开发者 https://www.devze.com 2023-03-25 07:11 出处:网络
We have thousands of points on a map. The points are measurements that are taking periodicallyas a person moves around, so the position of each point is random within a window, but when you look at th

We have thousands of points on a map. The points are measurements that are taking periodically as a person moves around, so the position of each point is random within a window, but when you look at the data you can see the paths taken. In order to render the data faster (its a slug right now),开发者_JAVA技巧 I want to convert the clustered points into polygons and draw those instead (I can deal with the lost detail by picking the right polygon detail for the zoom level).

Are there any good fast algorithms for doing such a thing?


What do you want the polygon to represent? Do you mean a polygon as in a closed region covering the area of the moved path (i.e. the boundary only)? Or an exact polygon of line segments between all visited points? The latter would be no faster to draw than the points themselves, as it would be a polygon with as many corners as you have points.

If the person moves around in an area (such as a delivery driver covering a part of a city), then you could approximate his "covered area" by the convex hull of the points. This is a closed convex polygon with somewhere between 3 and N corners, if you have N points in the data set.

Definition

http://mathworld.wolfram.com/ConvexHull.html

Algorithms

http://en.wikipedia.org/wiki/Convex_hull_algorithms

If you want to make an approximation of the path rather than some covered area, you could always make a crude LOD algorithm by (say) drawing every 7 points, then every 5, then every 3 points when the user zooms in further. A more sophisticated LOD algorithm could start off with points p0 and p1, use the direction through those points and look at the distance from the direction line to p2. If p2 is close enough to the line it is skipped, and p3 is investigated. If there is a large enough change in direction of travel, mark the last two points as the current course and repeat. The allowed change in direction will be the LOD parameter determining how many points are drawn. This algorithm will try to approximate the "important" points on the path (where the direction changes).

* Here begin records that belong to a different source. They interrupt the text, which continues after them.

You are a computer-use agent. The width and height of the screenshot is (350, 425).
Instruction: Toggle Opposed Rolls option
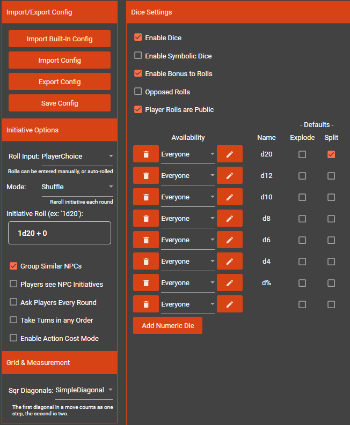click(x=138, y=91)

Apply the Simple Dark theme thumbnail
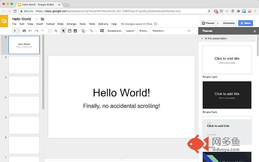pos(227,95)
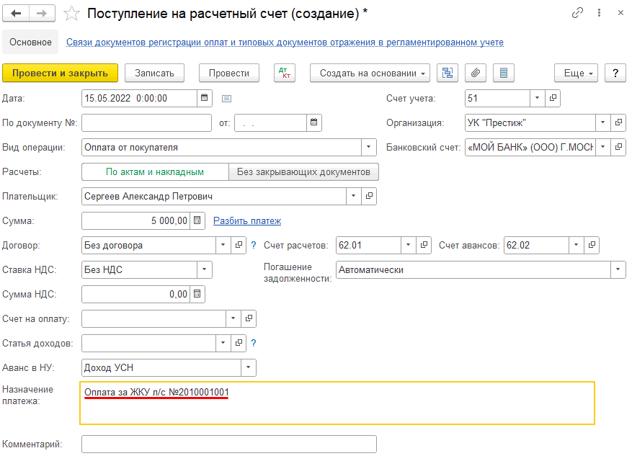Open the reports list icon in toolbar
Viewport: 632px width, 456px height.
503,73
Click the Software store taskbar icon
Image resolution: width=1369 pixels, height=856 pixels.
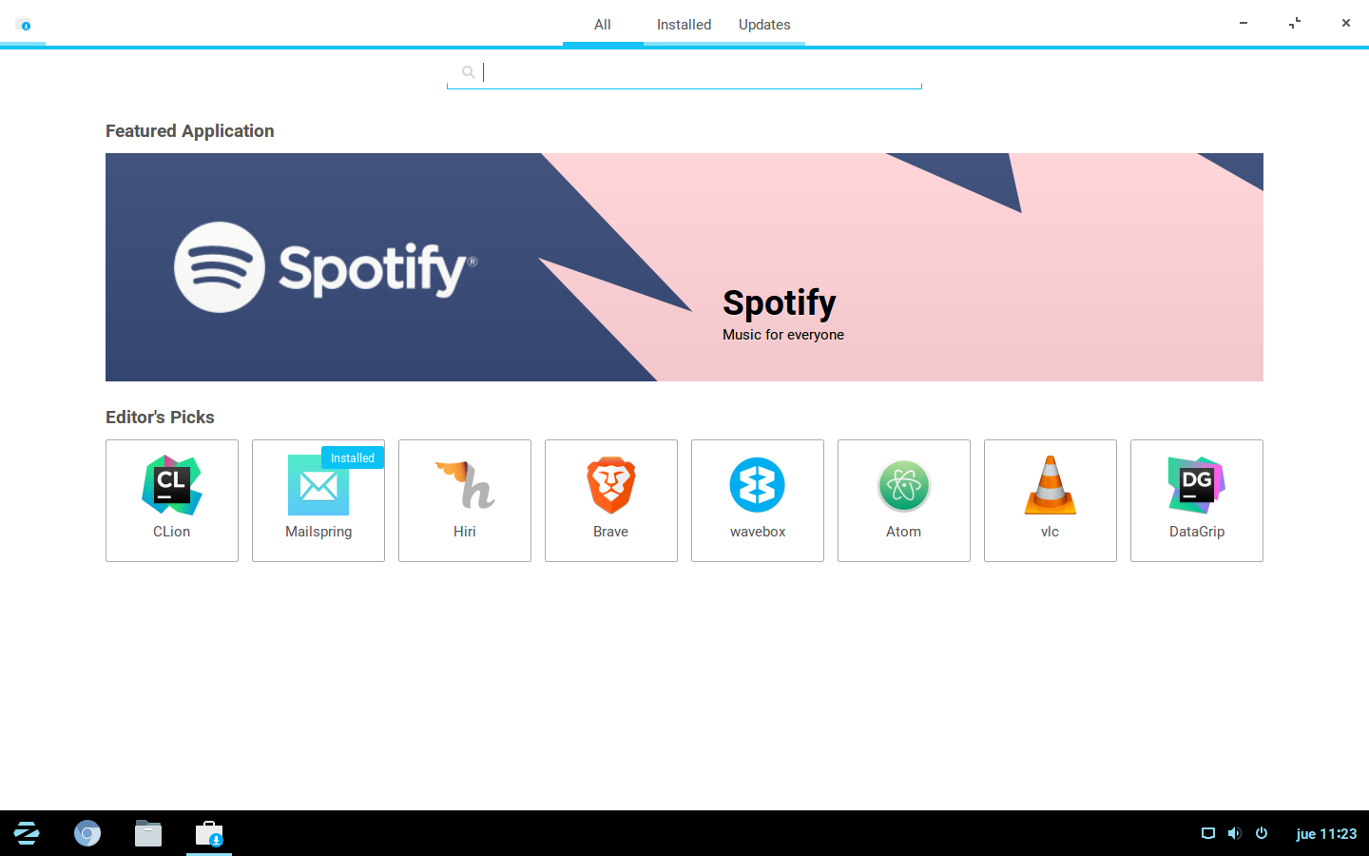tap(209, 834)
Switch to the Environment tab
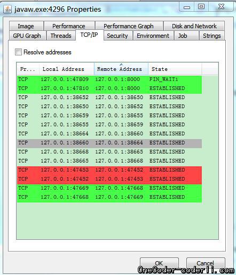Viewport: 236px width, 275px height. (153, 36)
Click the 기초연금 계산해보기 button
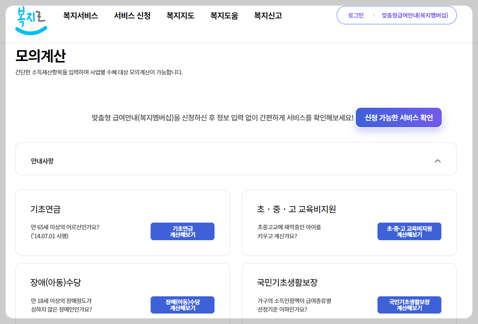Screen dimensions: 478x324 coord(182,231)
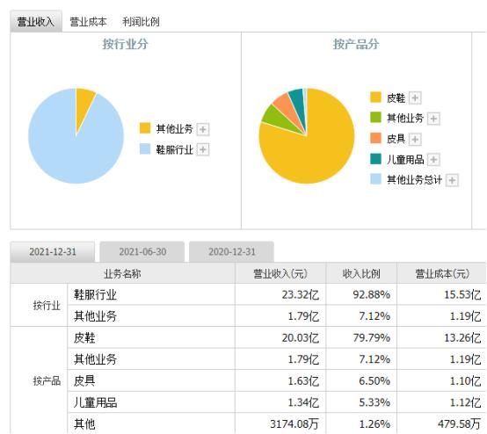Image resolution: width=487 pixels, height=434 pixels.
Task: Click plus icon beside 儿童用品 legend
Action: point(433,160)
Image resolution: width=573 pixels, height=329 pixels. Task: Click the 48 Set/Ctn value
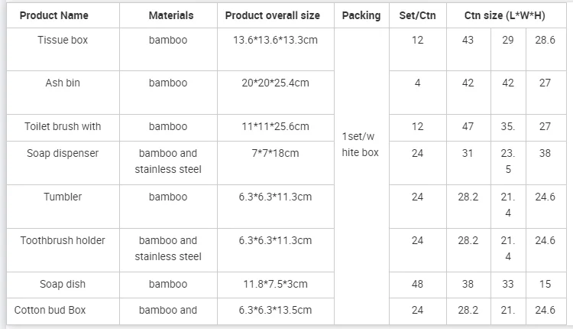(417, 284)
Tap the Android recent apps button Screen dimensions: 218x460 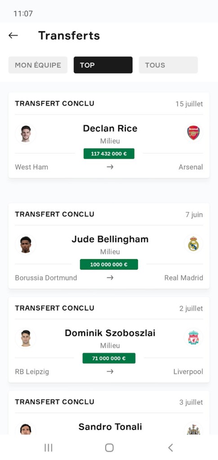tap(48, 447)
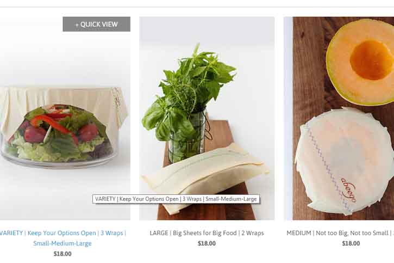Image resolution: width=394 pixels, height=263 pixels.
Task: Click the $18.00 price under VARIETY pack
Action: coord(62,254)
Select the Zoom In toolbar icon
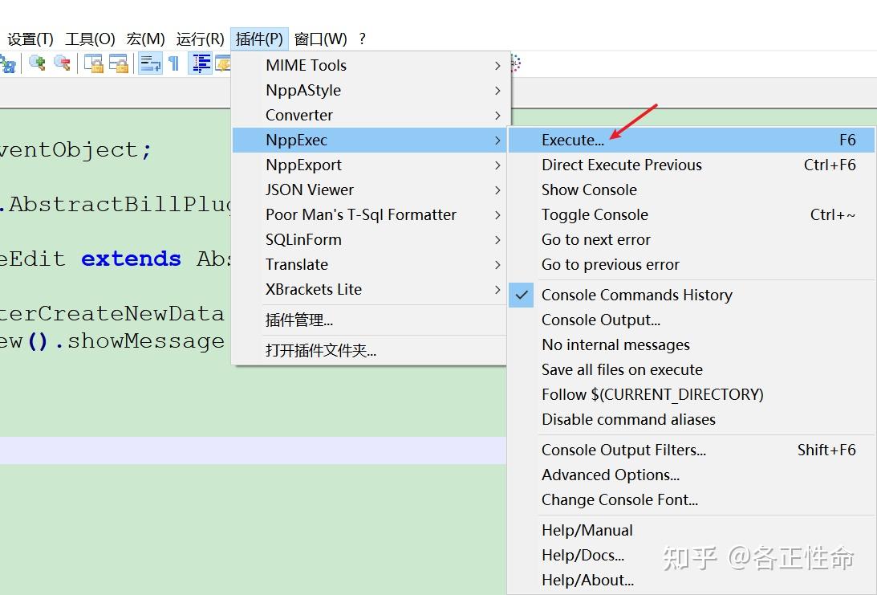This screenshot has height=595, width=877. pos(38,63)
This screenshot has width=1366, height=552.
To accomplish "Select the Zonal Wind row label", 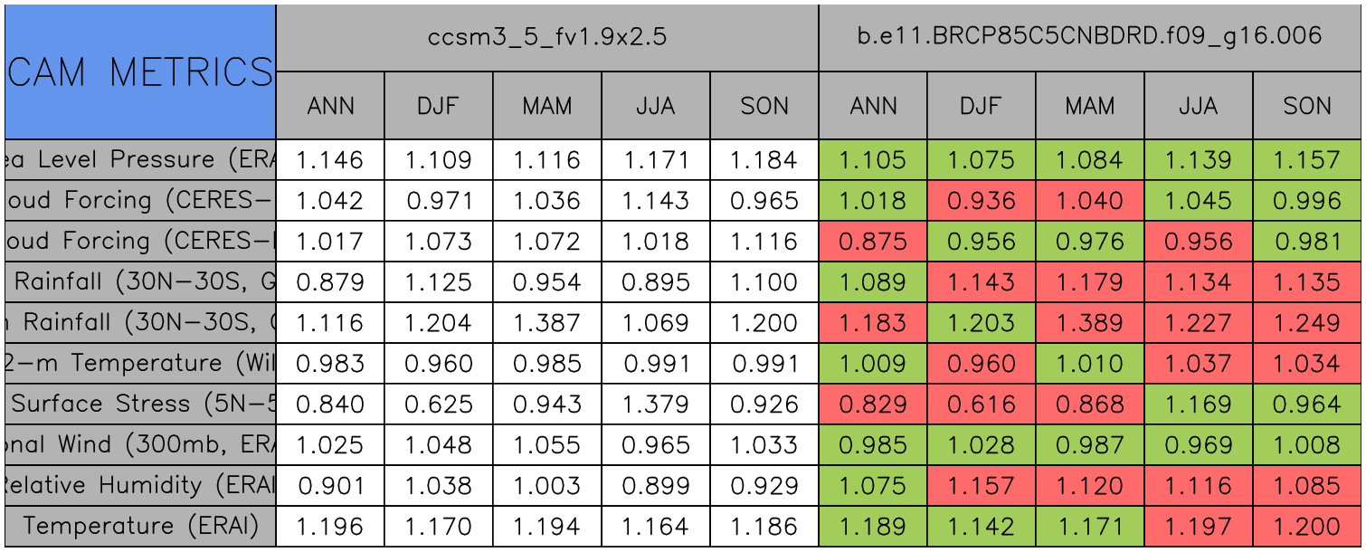I will (x=140, y=445).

I think it's impossible to know the exact path that was taken, but it would be a fairly reasonable assumption to assume that the closest point to a given point is the next point on the path. I'm not sure what size polygons you're dealing with, but ultimately you would calculate which point on the map is closest to the current one, and that one would be the next point in the polygon. If your polygon is very very large, you would need to calculate the great circle distance between the points to ensure accuracy.


For clustered points you can use deck gls hexagon layer, from the docs -> The Hexagon Layer renders a hexagon heatmap based on an array of points. It takes the radius of hexagon bin, projects points into hexagon bins. The color and height of the hexagon is scaled by number of points it contains.